> [EXCERPT PROVIDED]:
Start of Block

The injury to her brain temporarily robbed her of the ability to speak, and so Xiao Yi spent the next year relearning her own language. The neurological damage also made writing a difficult endeavor-a condition that persists to this day. Whereas before she might have retained her profession as an educator, it was now impossible.
Her friend, who saw the empty bottle of sleeping pills and forced Xiao Yi to throw them up, thwarted her second suicide attempt. Determined to end her life, she found an old well, with the intention of throwing herself down it and drowning. But as she stood on the edge, looking down into the black promise of death, Xiao Yi found she could not bring herself to jump. Defeated, she resigned herself to her new life, such as it was.

End of Block

> [RECORDS SHOWN]:
Start of Block

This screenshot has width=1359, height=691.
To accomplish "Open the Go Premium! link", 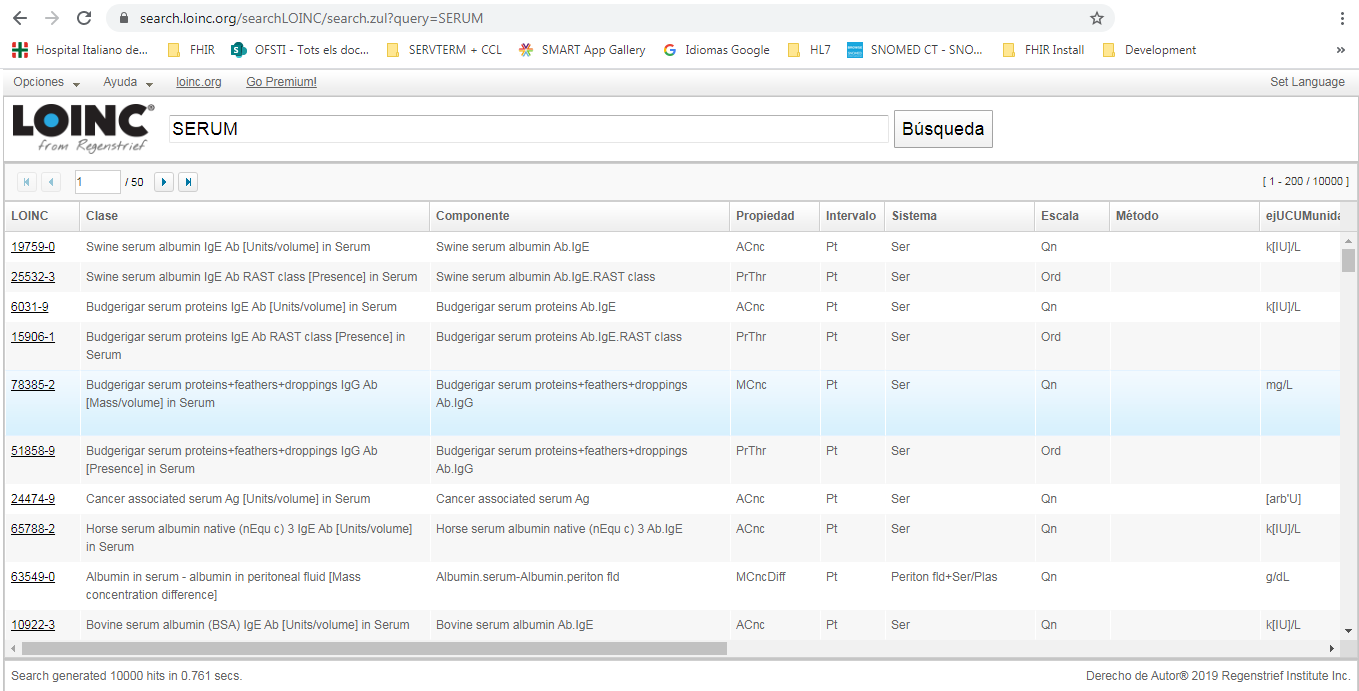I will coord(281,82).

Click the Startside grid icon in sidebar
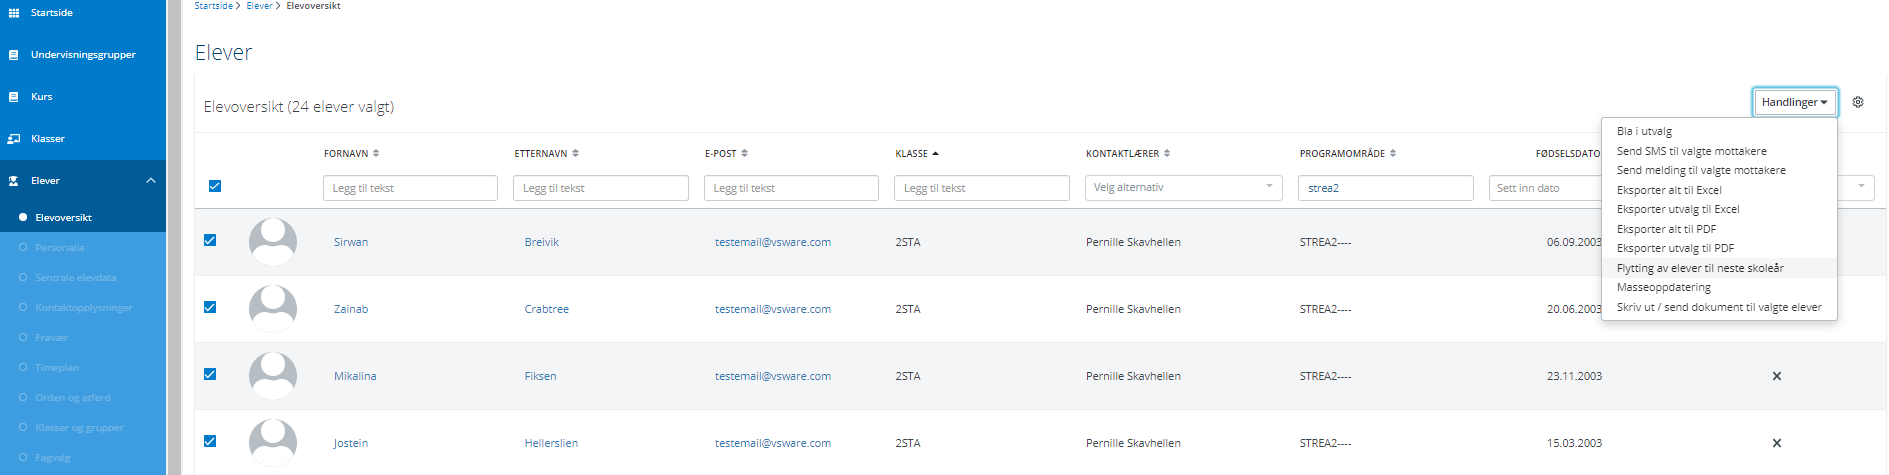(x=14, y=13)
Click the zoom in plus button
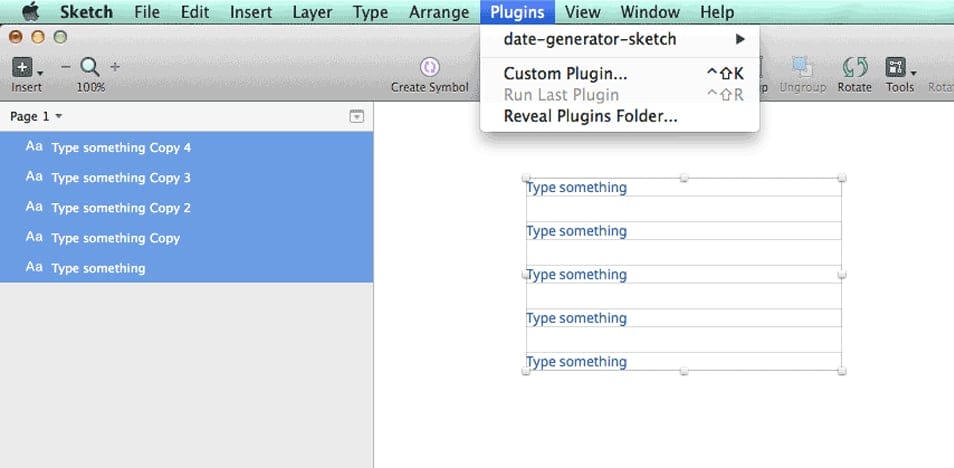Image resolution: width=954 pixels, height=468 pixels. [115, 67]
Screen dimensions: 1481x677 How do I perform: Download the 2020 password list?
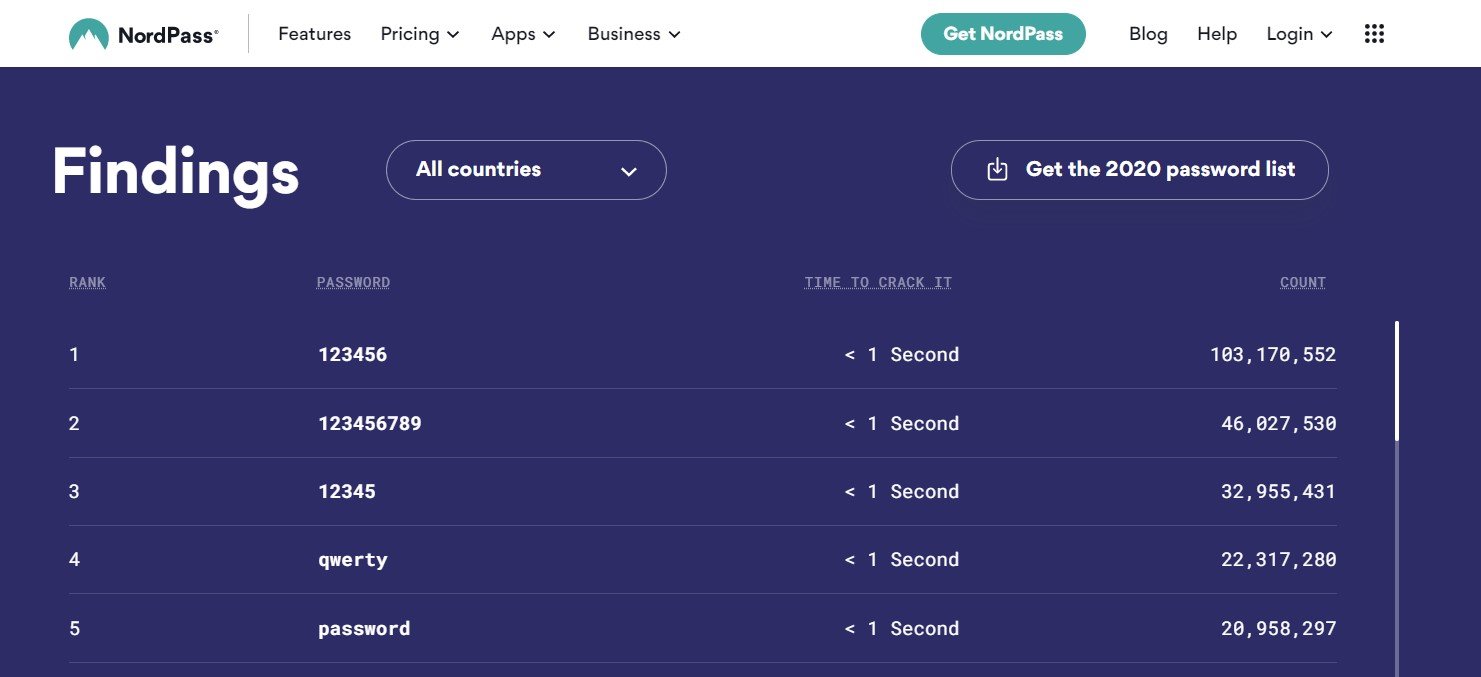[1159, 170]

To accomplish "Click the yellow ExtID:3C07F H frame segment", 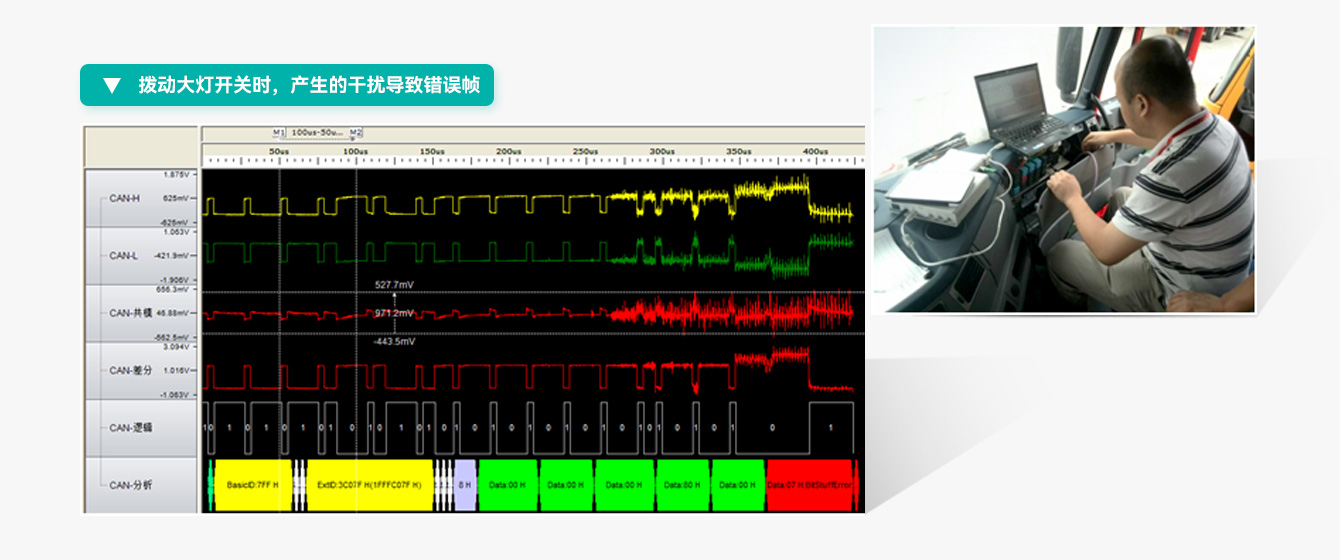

End of Block
Start of Block

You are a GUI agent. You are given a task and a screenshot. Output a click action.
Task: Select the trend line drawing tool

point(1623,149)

End of Block
Start of Block

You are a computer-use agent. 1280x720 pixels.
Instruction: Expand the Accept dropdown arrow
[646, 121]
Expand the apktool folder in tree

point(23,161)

End of Block

> [EXERCISES]:
1 > In the passage above about Xiao Yi, why did she spend the next year relearning her own language? Answer in one to three sentences.
2 > Answer these questions using the passage above about Xiao Yi:
(a) Which effect of the neurological damage persists to this day?
(b) How did her friend thwart her second suicide attempt?
(c) What did she intend to do when she found the old well?

> [REPLIES]:
1 > The injury to her brain temporarily robbed her of the ability to speak. She therefore had to spend the next year relearning her own language.

2 >
(a) Writing is a difficult endeavor for her.
(b) The friend saw the empty bottle of sleeping pills and forced Xiao Yi to throw them up.
(c) She intended to throw herself down the well and drown.